→ EXTRACTED MATERIAL:
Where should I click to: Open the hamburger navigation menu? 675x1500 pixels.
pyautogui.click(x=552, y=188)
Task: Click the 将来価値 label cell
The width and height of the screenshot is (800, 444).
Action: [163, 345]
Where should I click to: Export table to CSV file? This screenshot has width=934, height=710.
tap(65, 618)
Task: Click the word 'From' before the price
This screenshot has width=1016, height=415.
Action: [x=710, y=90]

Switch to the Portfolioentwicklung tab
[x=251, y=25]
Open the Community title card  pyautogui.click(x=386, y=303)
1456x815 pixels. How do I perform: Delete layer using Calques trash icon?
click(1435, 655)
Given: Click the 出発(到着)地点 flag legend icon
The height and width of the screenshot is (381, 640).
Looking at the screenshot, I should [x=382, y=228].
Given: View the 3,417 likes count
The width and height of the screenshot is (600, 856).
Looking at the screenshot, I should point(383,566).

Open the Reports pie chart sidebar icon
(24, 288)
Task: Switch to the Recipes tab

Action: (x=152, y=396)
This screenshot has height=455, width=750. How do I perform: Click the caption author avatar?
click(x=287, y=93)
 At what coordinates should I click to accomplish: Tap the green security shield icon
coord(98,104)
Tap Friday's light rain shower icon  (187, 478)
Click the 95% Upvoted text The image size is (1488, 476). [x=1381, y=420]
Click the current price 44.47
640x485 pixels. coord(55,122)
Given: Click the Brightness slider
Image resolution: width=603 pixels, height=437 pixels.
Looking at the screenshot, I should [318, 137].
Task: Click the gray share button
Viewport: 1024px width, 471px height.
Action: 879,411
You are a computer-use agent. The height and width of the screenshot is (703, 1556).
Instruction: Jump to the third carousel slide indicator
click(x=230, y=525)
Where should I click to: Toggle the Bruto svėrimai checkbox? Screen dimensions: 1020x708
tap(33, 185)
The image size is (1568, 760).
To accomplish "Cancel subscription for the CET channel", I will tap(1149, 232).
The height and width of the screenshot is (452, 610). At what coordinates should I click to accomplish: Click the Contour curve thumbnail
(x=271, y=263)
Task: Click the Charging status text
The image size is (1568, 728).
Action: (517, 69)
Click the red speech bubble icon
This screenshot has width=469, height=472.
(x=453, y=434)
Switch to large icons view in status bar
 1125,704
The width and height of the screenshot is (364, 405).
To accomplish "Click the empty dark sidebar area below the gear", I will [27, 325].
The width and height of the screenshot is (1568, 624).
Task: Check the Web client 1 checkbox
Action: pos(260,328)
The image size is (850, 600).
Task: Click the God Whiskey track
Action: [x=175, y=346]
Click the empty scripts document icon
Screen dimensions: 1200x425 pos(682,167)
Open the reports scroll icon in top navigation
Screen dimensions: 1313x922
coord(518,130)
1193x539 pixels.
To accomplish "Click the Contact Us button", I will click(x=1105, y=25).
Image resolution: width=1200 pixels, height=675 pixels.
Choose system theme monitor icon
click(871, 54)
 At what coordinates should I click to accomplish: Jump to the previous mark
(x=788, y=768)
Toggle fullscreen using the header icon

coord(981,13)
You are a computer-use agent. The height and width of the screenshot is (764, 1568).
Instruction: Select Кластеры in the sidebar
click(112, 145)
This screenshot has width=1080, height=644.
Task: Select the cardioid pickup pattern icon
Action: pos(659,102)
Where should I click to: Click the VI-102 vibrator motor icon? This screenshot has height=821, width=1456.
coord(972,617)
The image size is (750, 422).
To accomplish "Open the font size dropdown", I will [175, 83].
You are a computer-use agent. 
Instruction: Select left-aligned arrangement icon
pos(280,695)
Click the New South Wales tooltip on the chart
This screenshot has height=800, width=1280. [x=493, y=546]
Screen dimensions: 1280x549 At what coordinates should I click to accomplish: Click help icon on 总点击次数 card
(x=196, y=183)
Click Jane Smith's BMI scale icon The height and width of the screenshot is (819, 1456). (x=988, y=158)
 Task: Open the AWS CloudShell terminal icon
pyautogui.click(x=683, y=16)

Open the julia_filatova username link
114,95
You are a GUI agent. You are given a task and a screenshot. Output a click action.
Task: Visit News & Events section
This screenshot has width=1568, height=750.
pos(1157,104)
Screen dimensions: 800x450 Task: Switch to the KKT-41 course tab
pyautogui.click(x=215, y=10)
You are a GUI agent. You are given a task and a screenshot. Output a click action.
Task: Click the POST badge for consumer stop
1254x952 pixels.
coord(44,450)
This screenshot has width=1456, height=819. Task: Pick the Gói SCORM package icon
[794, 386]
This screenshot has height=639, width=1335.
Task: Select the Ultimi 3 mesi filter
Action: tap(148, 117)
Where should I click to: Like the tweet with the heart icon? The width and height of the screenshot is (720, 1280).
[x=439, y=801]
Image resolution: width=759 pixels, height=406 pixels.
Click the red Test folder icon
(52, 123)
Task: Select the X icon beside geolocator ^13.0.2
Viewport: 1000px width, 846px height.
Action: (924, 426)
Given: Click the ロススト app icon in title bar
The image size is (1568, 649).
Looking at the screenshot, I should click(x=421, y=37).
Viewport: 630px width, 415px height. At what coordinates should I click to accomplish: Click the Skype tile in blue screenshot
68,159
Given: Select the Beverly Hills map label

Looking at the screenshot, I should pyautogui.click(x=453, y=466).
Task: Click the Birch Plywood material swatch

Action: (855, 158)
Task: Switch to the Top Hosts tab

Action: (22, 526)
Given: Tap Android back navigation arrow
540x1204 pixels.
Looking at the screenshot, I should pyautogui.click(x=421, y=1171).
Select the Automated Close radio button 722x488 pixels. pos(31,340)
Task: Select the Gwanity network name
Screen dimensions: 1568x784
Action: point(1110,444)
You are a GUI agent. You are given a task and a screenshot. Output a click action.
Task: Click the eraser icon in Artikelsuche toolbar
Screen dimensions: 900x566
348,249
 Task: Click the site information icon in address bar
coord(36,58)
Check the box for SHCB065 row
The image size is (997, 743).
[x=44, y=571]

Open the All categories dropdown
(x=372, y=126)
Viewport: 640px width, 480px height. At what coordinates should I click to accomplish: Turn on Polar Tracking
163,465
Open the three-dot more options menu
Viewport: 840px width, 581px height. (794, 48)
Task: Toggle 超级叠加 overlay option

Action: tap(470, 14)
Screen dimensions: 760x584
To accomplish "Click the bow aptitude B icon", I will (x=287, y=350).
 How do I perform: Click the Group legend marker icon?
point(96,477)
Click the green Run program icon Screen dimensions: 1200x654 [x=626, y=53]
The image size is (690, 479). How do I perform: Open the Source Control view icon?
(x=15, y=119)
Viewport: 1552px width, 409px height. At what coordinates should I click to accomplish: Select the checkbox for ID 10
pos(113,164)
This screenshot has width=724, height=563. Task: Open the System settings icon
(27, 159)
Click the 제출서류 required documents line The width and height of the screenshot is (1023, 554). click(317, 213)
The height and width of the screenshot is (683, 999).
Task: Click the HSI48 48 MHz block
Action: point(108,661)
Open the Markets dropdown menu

→ HOW TO COMPLETE THIS TASK: Every line of the listing should be given again exactly.

→ RESPONSE TO THE TASK:
Where should I click to: Open the hamburger navigation menu? 675x1500 pixels.
pyautogui.click(x=552, y=188)
Task: Click the 将来価値 label cell
The width and height of the screenshot is (800, 444).
Action: [163, 345]
Where should I click to: Export table to CSV file? This screenshot has width=934, height=710.
tap(65, 618)
Task: Click the word 'From' before the price
This screenshot has width=1016, height=415.
Action: [x=710, y=90]

Switch to the Portfolioentwicklung tab
[x=251, y=25]
Open the Community title card  pyautogui.click(x=386, y=303)
1456x815 pixels. How do I perform: Delete layer using Calques trash icon?
click(1435, 655)
Given: Click the 出発(到着)地点 flag legend icon
The height and width of the screenshot is (381, 640).
Looking at the screenshot, I should [x=382, y=228].
Given: View the 3,417 likes count
The width and height of the screenshot is (600, 856).
Looking at the screenshot, I should point(383,566).

Open the Reports pie chart sidebar icon
(24, 288)
Task: Switch to the Recipes tab

Action: (x=152, y=396)
This screenshot has height=455, width=750. How do I perform: Click the caption author avatar?
click(x=287, y=93)
 At what coordinates should I click to accomplish: Tap the green security shield icon
coord(98,104)
Tap Friday's light rain shower icon  (187, 478)
Click the 95% Upvoted text The image size is (1488, 476). [x=1381, y=420]
Click the current price 44.47
640x485 pixels. coord(55,122)
Given: Click the Brightness slider
Image resolution: width=603 pixels, height=437 pixels.
Looking at the screenshot, I should [318, 137].
Task: Click the gray share button
Viewport: 1024px width, 471px height.
Action: 879,411
You are a computer-use agent. The height and width of the screenshot is (703, 1556).
Instruction: Jump to the third carousel slide indicator
click(x=230, y=525)
Where should I click to: Toggle the Bruto svėrimai checkbox? Screen dimensions: 1020x708
tap(33, 185)
The image size is (1568, 760).
To accomplish "Cancel subscription for the CET channel", I will tap(1149, 232).
The height and width of the screenshot is (452, 610). At what coordinates should I click to accomplish: Click the Contour curve thumbnail
(x=271, y=263)
Task: Click the Charging status text
The image size is (1568, 728).
Action: (517, 69)
Click the red speech bubble icon
This screenshot has width=469, height=472.
(x=453, y=434)
Switch to large icons view in status bar
 1125,704
The width and height of the screenshot is (364, 405).
To accomplish "Click the empty dark sidebar area below the gear", I will [27, 325].
The width and height of the screenshot is (1568, 624).
Task: Check the Web client 1 checkbox
Action: pos(260,328)
The image size is (850, 600).
Task: Click the God Whiskey track
Action: [x=175, y=346]
Click the empty scripts document icon
Screen dimensions: 1200x425 pos(682,167)
Open the reports scroll icon in top navigation
Screen dimensions: 1313x922
coord(518,130)
1193x539 pixels.
To accomplish "Click the Contact Us button", I will click(x=1105, y=25).
Image resolution: width=1200 pixels, height=675 pixels.
Choose system theme monitor icon
click(871, 54)
 At what coordinates should I click to accomplish: Jump to the previous mark
(x=788, y=768)
Toggle fullscreen using the header icon

coord(981,13)
You are a computer-use agent. The height and width of the screenshot is (764, 1568).
Instruction: Select Кластеры in the sidebar
click(112, 145)
This screenshot has width=1080, height=644.
Task: Select the cardioid pickup pattern icon
Action: pos(659,102)
Where should I click to: Click the VI-102 vibrator motor icon? This screenshot has height=821, width=1456.
coord(972,617)
The image size is (750, 422).
To accomplish "Open the font size dropdown", I will [175, 83].
You are a computer-use agent. 
Instruction: Select left-aligned arrangement icon
pos(280,695)
Click the New South Wales tooltip on the chart
This screenshot has height=800, width=1280. [x=493, y=546]
Screen dimensions: 1280x549 At what coordinates should I click to accomplish: Click help icon on 总点击次数 card
(x=196, y=183)
Click Jane Smith's BMI scale icon The height and width of the screenshot is (819, 1456). (x=988, y=158)
 Task: Open the AWS CloudShell terminal icon
pyautogui.click(x=683, y=16)

Open the julia_filatova username link
114,95
You are a GUI agent. You are given a task and a screenshot. Output a click action.
Task: Visit News & Events section
This screenshot has width=1568, height=750.
pos(1157,104)
Screen dimensions: 800x450 Task: Switch to the KKT-41 course tab
pyautogui.click(x=215, y=10)
You are a GUI agent. You are given a task and a screenshot. Output a click action.
Task: Click the POST badge for consumer stop
1254x952 pixels.
coord(44,450)
This screenshot has width=1456, height=819. Task: Pick the Gói SCORM package icon
[794, 386]
This screenshot has height=639, width=1335.
Task: Select the Ultimi 3 mesi filter
Action: tap(148, 117)
Where should I click to: Like the tweet with the heart icon? The width and height of the screenshot is (720, 1280).
[x=439, y=801]
Image resolution: width=759 pixels, height=406 pixels.
Click the red Test folder icon
(52, 123)
Task: Select the X icon beside geolocator ^13.0.2
Viewport: 1000px width, 846px height.
Action: (924, 426)
Given: Click the ロススト app icon in title bar
The image size is (1568, 649).
Looking at the screenshot, I should click(x=421, y=37).
Viewport: 630px width, 415px height. At what coordinates should I click to accomplish: Click the Skype tile in blue screenshot
68,159
Given: Select the Beverly Hills map label

Looking at the screenshot, I should pyautogui.click(x=453, y=466).
Task: Click the Birch Plywood material swatch

Action: (855, 158)
Task: Switch to the Top Hosts tab

Action: (22, 526)
Given: Tap Android back navigation arrow
540x1204 pixels.
Looking at the screenshot, I should pyautogui.click(x=421, y=1171).
Select the Automated Close radio button 722x488 pixels. pos(31,340)
Task: Select the Gwanity network name
Screen dimensions: 1568x784
Action: point(1110,444)
You are a GUI agent. You are given a task and a screenshot. Output a click action.
Task: Click the eraser icon in Artikelsuche toolbar
Screen dimensions: 900x566
348,249
 Task: Click the site information icon in address bar
coord(36,58)
Check the box for SHCB065 row
The image size is (997, 743).
[x=44, y=571]

Open the All categories dropdown
(x=372, y=126)
Viewport: 640px width, 480px height. At what coordinates should I click to accomplish: Turn on Polar Tracking
163,465
Open the three-dot more options menu
Viewport: 840px width, 581px height. (794, 48)
Task: Toggle 超级叠加 overlay option

Action: tap(470, 14)
Screen dimensions: 760x584
To accomplish "Click the bow aptitude B icon", I will (x=287, y=350).
 How do I perform: Click the Group legend marker icon?
point(96,477)
Click the green Run program icon Screen dimensions: 1200x654 [x=626, y=53]
The image size is (690, 479). How do I perform: Open the Source Control view icon?
(x=15, y=119)
Viewport: 1552px width, 409px height. At what coordinates should I click to accomplish: Select the checkbox for ID 10
pos(113,164)
This screenshot has width=724, height=563. Task: Open the System settings icon
(27, 159)
Click the 제출서류 required documents line The width and height of the screenshot is (1023, 554). click(317, 213)
The height and width of the screenshot is (683, 999).
Task: Click the HSI48 48 MHz block
Action: point(108,661)
Open the Markets dropdown menu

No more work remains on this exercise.